## DATA:

Content starts

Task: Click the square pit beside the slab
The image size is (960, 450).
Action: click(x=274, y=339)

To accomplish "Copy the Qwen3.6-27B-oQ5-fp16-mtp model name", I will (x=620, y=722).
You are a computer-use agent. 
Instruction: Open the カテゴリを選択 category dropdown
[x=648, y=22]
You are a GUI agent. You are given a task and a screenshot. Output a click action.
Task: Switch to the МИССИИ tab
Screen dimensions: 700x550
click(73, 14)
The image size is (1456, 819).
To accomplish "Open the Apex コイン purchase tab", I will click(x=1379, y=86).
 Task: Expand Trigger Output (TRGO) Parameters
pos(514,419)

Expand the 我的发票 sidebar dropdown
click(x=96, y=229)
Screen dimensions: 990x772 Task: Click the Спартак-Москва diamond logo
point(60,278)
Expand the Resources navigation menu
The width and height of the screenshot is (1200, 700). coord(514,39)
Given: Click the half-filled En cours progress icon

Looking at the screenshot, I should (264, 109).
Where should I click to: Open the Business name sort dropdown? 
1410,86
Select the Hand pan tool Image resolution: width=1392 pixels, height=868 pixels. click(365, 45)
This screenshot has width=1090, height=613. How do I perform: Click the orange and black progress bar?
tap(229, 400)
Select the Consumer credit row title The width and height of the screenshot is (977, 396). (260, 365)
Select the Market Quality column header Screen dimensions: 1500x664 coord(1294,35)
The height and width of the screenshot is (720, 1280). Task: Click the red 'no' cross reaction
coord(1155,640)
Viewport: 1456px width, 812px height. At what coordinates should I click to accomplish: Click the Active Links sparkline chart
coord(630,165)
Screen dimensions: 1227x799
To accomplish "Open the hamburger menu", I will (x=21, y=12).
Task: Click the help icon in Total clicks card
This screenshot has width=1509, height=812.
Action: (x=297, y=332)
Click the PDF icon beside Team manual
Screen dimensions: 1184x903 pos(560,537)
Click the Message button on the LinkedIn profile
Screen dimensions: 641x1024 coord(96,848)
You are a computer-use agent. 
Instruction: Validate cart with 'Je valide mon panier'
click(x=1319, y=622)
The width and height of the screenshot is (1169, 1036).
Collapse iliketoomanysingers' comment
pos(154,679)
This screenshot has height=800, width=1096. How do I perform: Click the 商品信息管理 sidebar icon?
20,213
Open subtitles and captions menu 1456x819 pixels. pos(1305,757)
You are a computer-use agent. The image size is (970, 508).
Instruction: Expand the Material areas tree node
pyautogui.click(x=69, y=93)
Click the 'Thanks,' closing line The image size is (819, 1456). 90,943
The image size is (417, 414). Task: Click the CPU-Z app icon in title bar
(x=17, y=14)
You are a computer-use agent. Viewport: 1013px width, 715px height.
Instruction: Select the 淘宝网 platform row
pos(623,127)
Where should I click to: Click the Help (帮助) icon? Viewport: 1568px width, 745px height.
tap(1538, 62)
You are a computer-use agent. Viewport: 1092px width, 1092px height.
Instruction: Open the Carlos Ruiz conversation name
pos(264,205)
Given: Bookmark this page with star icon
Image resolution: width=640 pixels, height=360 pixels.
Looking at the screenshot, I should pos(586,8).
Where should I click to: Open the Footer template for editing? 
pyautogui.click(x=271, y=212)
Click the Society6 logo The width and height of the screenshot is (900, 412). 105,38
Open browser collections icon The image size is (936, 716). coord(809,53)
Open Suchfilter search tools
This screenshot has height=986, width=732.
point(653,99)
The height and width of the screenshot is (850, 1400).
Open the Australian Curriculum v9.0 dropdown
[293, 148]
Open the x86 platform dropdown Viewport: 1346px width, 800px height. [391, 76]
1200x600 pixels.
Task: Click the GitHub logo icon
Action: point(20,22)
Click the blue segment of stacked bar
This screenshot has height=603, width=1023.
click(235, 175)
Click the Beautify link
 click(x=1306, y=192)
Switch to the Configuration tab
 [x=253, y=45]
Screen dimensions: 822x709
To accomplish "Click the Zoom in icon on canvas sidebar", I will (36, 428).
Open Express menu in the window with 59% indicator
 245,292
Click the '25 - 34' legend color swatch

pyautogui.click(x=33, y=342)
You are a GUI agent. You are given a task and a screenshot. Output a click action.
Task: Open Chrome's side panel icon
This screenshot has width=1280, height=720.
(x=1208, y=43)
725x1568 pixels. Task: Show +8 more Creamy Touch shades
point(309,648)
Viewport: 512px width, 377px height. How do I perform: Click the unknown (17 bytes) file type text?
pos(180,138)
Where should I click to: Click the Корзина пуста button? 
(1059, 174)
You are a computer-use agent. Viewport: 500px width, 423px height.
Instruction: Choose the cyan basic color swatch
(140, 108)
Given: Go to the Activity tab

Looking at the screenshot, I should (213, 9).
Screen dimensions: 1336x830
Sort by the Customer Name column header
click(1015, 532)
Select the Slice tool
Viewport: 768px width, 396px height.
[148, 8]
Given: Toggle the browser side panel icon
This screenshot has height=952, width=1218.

Content ends

## AIM OF THE TASK:
Whenever a line in the material above holds the string "will", copy that line in full.

## WRITTEN RESPONSE:
To accomplish "Copy the Qwen3.6-27B-oQ5-fp16-mtp model name", I will (x=620, y=722).
To accomplish "Open the Apex コイン purchase tab", I will click(x=1379, y=86).
To accomplish "Open the hamburger menu", I will (x=21, y=12).
To accomplish "Click the Zoom in icon on canvas sidebar", I will (36, 428).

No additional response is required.